- [Task prompt]: Rewrite the material below, changing each "Where should I click to" to "Where do I click to" and keeping everything else the same.

[Collected data]
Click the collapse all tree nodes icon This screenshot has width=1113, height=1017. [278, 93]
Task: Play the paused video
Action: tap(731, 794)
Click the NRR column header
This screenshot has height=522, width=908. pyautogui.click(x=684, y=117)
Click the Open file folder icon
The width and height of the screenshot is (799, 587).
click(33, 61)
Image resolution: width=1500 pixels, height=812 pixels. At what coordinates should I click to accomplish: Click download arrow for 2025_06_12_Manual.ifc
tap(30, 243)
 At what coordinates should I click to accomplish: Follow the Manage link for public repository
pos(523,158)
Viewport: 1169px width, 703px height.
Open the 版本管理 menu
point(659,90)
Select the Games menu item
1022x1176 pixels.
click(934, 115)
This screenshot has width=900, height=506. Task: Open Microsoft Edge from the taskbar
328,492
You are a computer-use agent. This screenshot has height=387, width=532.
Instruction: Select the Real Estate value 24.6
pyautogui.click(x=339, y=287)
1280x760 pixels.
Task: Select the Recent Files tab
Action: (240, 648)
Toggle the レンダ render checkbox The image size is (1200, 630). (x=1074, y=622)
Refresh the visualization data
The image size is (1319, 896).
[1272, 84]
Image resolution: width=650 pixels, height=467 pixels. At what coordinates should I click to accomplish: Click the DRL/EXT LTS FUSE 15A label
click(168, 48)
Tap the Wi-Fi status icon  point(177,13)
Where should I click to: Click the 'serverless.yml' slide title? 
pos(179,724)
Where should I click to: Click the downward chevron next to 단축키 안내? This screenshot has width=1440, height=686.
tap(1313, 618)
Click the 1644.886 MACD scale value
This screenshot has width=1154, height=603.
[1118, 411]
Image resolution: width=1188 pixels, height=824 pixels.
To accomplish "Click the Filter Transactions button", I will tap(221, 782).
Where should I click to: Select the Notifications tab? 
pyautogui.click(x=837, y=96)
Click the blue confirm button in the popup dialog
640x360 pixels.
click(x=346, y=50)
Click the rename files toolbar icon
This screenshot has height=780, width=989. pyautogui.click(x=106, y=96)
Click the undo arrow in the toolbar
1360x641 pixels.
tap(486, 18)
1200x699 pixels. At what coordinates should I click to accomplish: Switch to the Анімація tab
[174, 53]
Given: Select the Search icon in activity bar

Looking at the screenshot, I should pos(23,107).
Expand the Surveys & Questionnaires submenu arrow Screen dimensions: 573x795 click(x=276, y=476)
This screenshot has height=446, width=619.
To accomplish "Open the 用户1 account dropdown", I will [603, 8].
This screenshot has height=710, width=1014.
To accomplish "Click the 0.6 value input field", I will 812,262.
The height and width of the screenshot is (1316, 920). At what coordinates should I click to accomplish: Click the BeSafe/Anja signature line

- [Full output]:
Click the collapse all tree nodes icon This screenshot has width=1113, height=1017. [278, 93]
Task: Play the paused video
Action: tap(731, 794)
Click the NRR column header
This screenshot has height=522, width=908. pyautogui.click(x=684, y=117)
Click the Open file folder icon
The width and height of the screenshot is (799, 587).
click(33, 61)
Image resolution: width=1500 pixels, height=812 pixels. At what coordinates should I click to accomplish: Click download arrow for 2025_06_12_Manual.ifc
tap(30, 243)
 At what coordinates should I click to accomplish: Follow the Manage link for public repository
pos(523,158)
Viewport: 1169px width, 703px height.
Open the 版本管理 menu
point(659,90)
Select the Games menu item
1022x1176 pixels.
click(934, 115)
This screenshot has width=900, height=506. Task: Open Microsoft Edge from the taskbar
328,492
You are a computer-use agent. This screenshot has height=387, width=532.
Instruction: Select the Real Estate value 24.6
pyautogui.click(x=339, y=287)
1280x760 pixels.
Task: Select the Recent Files tab
Action: (240, 648)
Toggle the レンダ render checkbox The image size is (1200, 630). (x=1074, y=622)
Refresh the visualization data
The image size is (1319, 896).
[1272, 84]
Image resolution: width=650 pixels, height=467 pixels. At what coordinates should I click to accomplish: Click the DRL/EXT LTS FUSE 15A label
click(168, 48)
Tap the Wi-Fi status icon  point(177,13)
Where do I click to: Click the 'serverless.yml' slide title? 
pos(179,724)
Where do I click to: Click the downward chevron next to 단축키 안내? This screenshot has width=1440, height=686.
tap(1313, 618)
Click the 1644.886 MACD scale value
This screenshot has width=1154, height=603.
[1118, 411]
Image resolution: width=1188 pixels, height=824 pixels.
To accomplish "Click the Filter Transactions button", I will tap(221, 782).
Where do I click to: Select the Notifications tab? 
pyautogui.click(x=837, y=96)
Click the blue confirm button in the popup dialog
640x360 pixels.
click(x=346, y=50)
Click the rename files toolbar icon
This screenshot has height=780, width=989. pyautogui.click(x=106, y=96)
Click the undo arrow in the toolbar
1360x641 pixels.
tap(486, 18)
1200x699 pixels. At what coordinates should I click to accomplish: Switch to the Анімація tab
[174, 53]
Given: Select the Search icon in activity bar

Looking at the screenshot, I should pos(23,107).
Expand the Surveys & Questionnaires submenu arrow Screen dimensions: 573x795 click(x=276, y=476)
This screenshot has height=446, width=619.
To accomplish "Open the 用户1 account dropdown", I will [603, 8].
This screenshot has height=710, width=1014.
To accomplish "Click the 0.6 value input field", I will 812,262.
The height and width of the screenshot is (1316, 920). At what coordinates should I click to accomplish: Click the BeSafe/Anja signature line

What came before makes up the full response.